Quercus alba
White Oak (Quercus alba)

Distribution Map to Right
Counties in blue contain tree

Shape and Distribution
The white oak is a large tree that grows to a height of 100 ft. The trunk is typically 2 to 4 feet in diameter. Grown trees in open areas have widely spreading, rigid, horizontal branches which form a broad, round-topped crown. 

White oak grows in moist as well as dry soils, but prefers rich, well-drained uplands, slopes, and terraces.
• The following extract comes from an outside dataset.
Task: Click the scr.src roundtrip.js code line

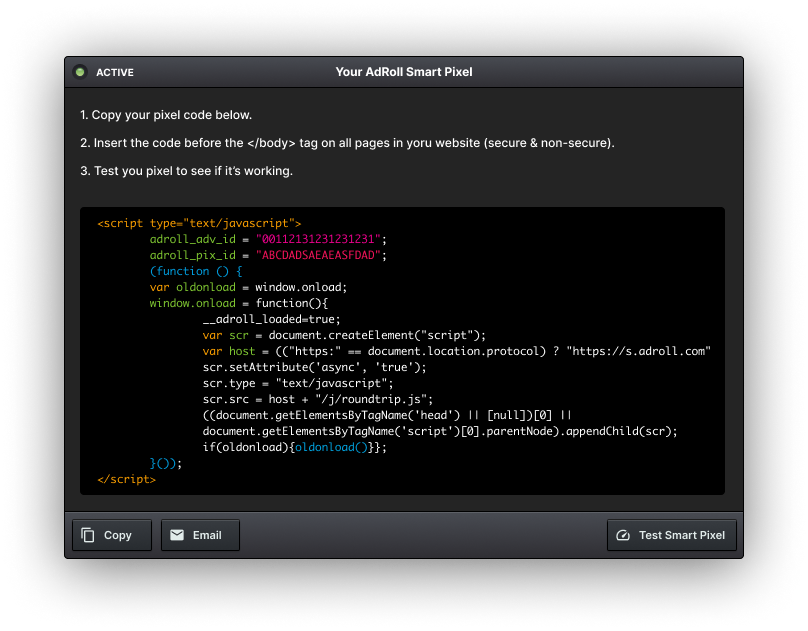Action: pyautogui.click(x=317, y=399)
Mature trees occur in full sun to shade, but young white oaks thrive only in full sun. They cannot tolerate shade and therefore do not regenerate in densely shaded forests. 

White oak is present in every county in Illinois. It is a common component of the eastern deciduous forest. Its range extends from Maine across Minnesota, south to eastern Texas, and east to northern Florida.

Interesting Facts
The white oak is the official Illinois state tree, and occurs in every county in Illinois, but it rarely occurs in pure stands.

White oak bark scales off in thin plates, leaving smooth patches in places. The scaling is caused by a harmless fungus (Aleurodiscus  oakesii), which affects the outer (non-living) bark of the tree.

The gypsy moth feeds on white oak as well as other oaks, and has caused the death of many white oaks over the last few decades.

Identifying Features
White oak bark is light gray with shallow ridges, and scales off leaving whitish-gray patches. 
The twigs are slender and smooth and the buds are reddish brown or gray, rounded, and 1/8 inch long.
The leaves of white oak are alternate and vary in size and shape. They are broader at the tip than at the base (toward the leafstalk) and are generally from 5 to 9 inches long and from 2 to 4 1/2 inches wide. They have 7 to 9 rounded lobes (not bristle-tipped as in pin oak, black oak, or northern red oak, for example). The lobes may be deeply incised or shallow. The leaves are smooth (hairless) and light green, with the underside paler than the upper surface. Leaves turn red in the autumn.
White oak flowers in the spring when the leaves start to appear. Both male and female flowers occur on the same tree. The female (pistillate) flowers are small, red, and without petals, and the male (staminate) flowers are in drooping yellow clusters. All oaks are wind pollinated.
Acorns are produced when the tree is about 20 years old. They are borne either singly or in twos and occasionally threes. They are oblong and approximately 1/4 inch long, with the "cup" covering the top third of the nut. The nut is shiny and light brown to greenish brown and the cap is light gray and slightly hairy. The number of acorns produced varies from year to year, with larger crops occurring during "mast years", every four to ten years. The acorns provide a valuable food source for many birds and mammals.

The coarse-grained, durable, heavy wood of white oak is used for everything from fine furniture, floors, cabinets, and barrels, to fence posts and fuel. Once considered the prime source of building material for these items, today white oak has been largely replaced by several species of eastern red oak, which grow faster and are easier to treat with preservatives.

Native Americans used white oak to treat a wide variety of ailments including diarrhea, mouth sores, chapped skin, asthma, and coughs. Derivatives from white oak trees were also used as antiseptics, emetics, and fever-reducing washes.